BRIEF: Give back each entry verbatim.

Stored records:
^^^^^^^^
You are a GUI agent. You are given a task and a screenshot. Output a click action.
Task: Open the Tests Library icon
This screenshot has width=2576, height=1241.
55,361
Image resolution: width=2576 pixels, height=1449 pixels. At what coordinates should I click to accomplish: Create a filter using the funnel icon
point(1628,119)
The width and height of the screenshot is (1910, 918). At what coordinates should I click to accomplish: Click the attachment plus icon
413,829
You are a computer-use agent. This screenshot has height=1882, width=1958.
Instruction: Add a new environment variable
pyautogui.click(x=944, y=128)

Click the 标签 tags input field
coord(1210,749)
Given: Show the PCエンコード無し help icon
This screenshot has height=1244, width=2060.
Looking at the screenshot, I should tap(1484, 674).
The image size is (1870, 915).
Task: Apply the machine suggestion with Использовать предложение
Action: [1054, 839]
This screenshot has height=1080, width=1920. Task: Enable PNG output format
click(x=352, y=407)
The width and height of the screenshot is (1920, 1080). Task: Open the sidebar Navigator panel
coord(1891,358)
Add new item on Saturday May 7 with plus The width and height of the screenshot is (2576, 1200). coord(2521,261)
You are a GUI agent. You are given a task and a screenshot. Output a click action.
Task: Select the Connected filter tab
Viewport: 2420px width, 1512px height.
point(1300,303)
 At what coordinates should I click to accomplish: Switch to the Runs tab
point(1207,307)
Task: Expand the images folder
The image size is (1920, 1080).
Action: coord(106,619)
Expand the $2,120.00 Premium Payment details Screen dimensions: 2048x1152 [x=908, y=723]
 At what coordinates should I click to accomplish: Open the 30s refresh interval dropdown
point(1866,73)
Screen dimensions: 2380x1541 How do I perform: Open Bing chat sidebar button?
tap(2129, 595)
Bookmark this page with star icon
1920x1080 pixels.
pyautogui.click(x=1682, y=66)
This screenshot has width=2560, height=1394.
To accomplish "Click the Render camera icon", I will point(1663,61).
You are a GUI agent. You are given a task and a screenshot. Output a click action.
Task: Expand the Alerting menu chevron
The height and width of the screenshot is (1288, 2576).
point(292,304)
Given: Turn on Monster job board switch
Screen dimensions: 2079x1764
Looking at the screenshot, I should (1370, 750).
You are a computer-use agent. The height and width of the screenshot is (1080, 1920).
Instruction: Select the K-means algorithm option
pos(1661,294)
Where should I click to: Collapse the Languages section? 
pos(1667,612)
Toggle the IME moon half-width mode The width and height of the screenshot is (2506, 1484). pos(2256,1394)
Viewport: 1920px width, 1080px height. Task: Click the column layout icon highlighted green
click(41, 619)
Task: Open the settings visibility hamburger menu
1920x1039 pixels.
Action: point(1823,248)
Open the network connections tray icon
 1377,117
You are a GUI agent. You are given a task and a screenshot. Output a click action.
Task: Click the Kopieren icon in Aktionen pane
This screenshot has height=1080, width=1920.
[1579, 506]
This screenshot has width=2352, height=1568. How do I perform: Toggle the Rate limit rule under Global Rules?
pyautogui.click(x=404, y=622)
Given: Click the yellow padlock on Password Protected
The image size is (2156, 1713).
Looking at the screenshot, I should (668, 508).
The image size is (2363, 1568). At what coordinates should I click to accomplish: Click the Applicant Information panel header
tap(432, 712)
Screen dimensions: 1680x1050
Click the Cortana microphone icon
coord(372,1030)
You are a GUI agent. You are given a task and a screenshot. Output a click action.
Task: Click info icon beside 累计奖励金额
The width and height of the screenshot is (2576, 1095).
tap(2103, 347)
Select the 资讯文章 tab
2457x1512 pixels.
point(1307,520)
^^^^^^^^
EXERCISE OUTPUT:
You are a GUI agent. You are given a task and a screenshot. Output a click action.
Task: Open the Tests Library icon
This screenshot has width=2576, height=1241.
55,361
Image resolution: width=2576 pixels, height=1449 pixels. At what coordinates should I click to accomplish: Create a filter using the funnel icon
point(1628,119)
The width and height of the screenshot is (1910, 918). At what coordinates should I click to accomplish: Click the attachment plus icon
413,829
You are a computer-use agent. This screenshot has height=1882, width=1958.
Instruction: Add a new environment variable
pyautogui.click(x=944, y=128)

Click the 标签 tags input field
coord(1210,749)
Given: Show the PCエンコード無し help icon
This screenshot has height=1244, width=2060.
Looking at the screenshot, I should tap(1484, 674).
The image size is (1870, 915).
Task: Apply the machine suggestion with Использовать предложение
Action: [1054, 839]
This screenshot has height=1080, width=1920. Task: Enable PNG output format
click(x=352, y=407)
The width and height of the screenshot is (1920, 1080). Task: Open the sidebar Navigator panel
coord(1891,358)
Add new item on Saturday May 7 with plus The width and height of the screenshot is (2576, 1200). coord(2521,261)
You are a GUI agent. You are given a task and a screenshot. Output a click action.
Task: Select the Connected filter tab
Viewport: 2420px width, 1512px height.
point(1300,303)
 At what coordinates should I click to accomplish: Switch to the Runs tab
point(1207,307)
Task: Expand the images folder
The image size is (1920, 1080).
Action: coord(106,619)
Expand the $2,120.00 Premium Payment details Screen dimensions: 2048x1152 [x=908, y=723]
 At what coordinates should I click to accomplish: Open the 30s refresh interval dropdown
point(1866,73)
Screen dimensions: 2380x1541 How do I perform: Open Bing chat sidebar button?
tap(2129, 595)
Bookmark this page with star icon
1920x1080 pixels.
pyautogui.click(x=1682, y=66)
This screenshot has width=2560, height=1394.
To accomplish "Click the Render camera icon", I will point(1663,61).
You are a GUI agent. You are given a task and a screenshot. Output a click action.
Task: Expand the Alerting menu chevron
The height and width of the screenshot is (1288, 2576).
point(292,304)
Given: Turn on Monster job board switch
Screen dimensions: 2079x1764
Looking at the screenshot, I should (1370, 750).
You are a computer-use agent. The height and width of the screenshot is (1080, 1920).
Instruction: Select the K-means algorithm option
pos(1661,294)
Where should I click to: Collapse the Languages section? 
pos(1667,612)
Toggle the IME moon half-width mode The width and height of the screenshot is (2506, 1484). pos(2256,1394)
Viewport: 1920px width, 1080px height. Task: Click the column layout icon highlighted green
click(41, 619)
Task: Open the settings visibility hamburger menu
1920x1039 pixels.
Action: point(1823,248)
Open the network connections tray icon
 1377,117
You are a GUI agent. You are given a task and a screenshot. Output a click action.
Task: Click the Kopieren icon in Aktionen pane
This screenshot has height=1080, width=1920.
[1579, 506]
This screenshot has width=2352, height=1568. How do I perform: Toggle the Rate limit rule under Global Rules?
pyautogui.click(x=404, y=622)
Given: Click the yellow padlock on Password Protected
The image size is (2156, 1713).
Looking at the screenshot, I should (668, 508).
The image size is (2363, 1568). At what coordinates should I click to accomplish: Click the Applicant Information panel header
tap(432, 712)
Screen dimensions: 1680x1050
Click the Cortana microphone icon
coord(372,1030)
You are a GUI agent. You are given a task and a screenshot. Output a click action.
Task: Click info icon beside 累计奖励金额
The width and height of the screenshot is (2576, 1095).
tap(2103, 347)
Select the 资讯文章 tab
2457x1512 pixels.
point(1307,520)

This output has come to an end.